I barely blogged at all while we renovated our house. We were squashed into one corner of one room while the rest of the house sputtered noise and paint and dust. Not surprisingly, my head turned into a strange mushy substance. Unable to utter cohesive words, let alone write them.
I can’t adequately describe how we lived. Bring on the photos please.
There is so much more.
I was consumed by chaos up to my brittle neck. I was also so sick at the time. In the spirit of adventure I threw away any expectations of proper routines or diets or rules. I did only what I needed to do to survive.
But for four long months this persistent crazy thing called life just kept going.
Three out of four of us had birthdays. There was a 10 year wedding anniversary, Kindergarten concerts, a trip to Sydney, Christmas, and my daughter’s first day of school. Life life life. It just kept rolling on.
Out of the madness the precious details of every day were right there, begging for me to notice them. So I did.
The stuff the photos didn’t capture was the strange displacement we felt. Homeless in our own home.
I remember longing for life to go back to normal. I wanted our home back. SO badly. I knew it was entirely my doing, this was my choice and a sparkly new house was the reward at the end! But still there were days so hard, insanely hard. And I’m ridiculously proud of us for coping as well as we did.
The day the renovations ended we celebrated. Noodles and sushi take-away, with fizzy apple drink. It was all we could muster. But we didn’t care. Nothing tasted better than relief.

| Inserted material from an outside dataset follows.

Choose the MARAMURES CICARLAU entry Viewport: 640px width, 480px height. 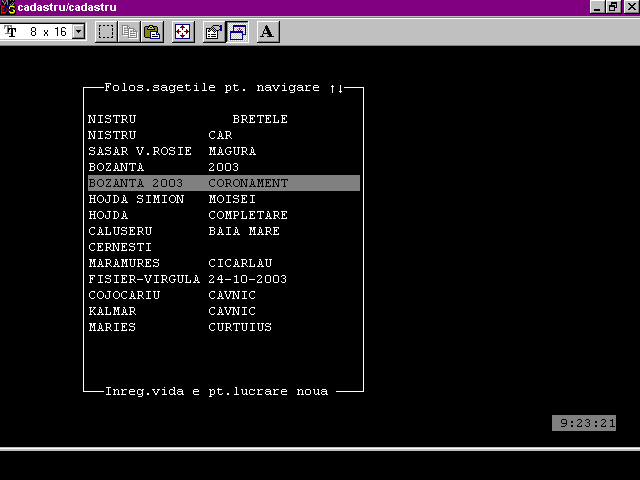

Perhaps we should have waited for a more ideal time to do our renovations. When the kids were older? When I wasn’t so ill? When it wasn’t over Christmas? Truth is, there’s probably no ideal time for renovating. The timing seemed right for us for many other reasons. I had no idea I was going to be that sick. And I don’t think we truly knew just how tough it was going to be. Probably a good thing in hindsight. There’s something so simple about taking one day at a time. Blissfully naive.
If you decide to make a change then there probably will be discomfort. You can’t press the pause button on life. The damn thing just keeps happening.
Best to hang on tight. To your kids, to your partner, to yourself. Then let it roll on.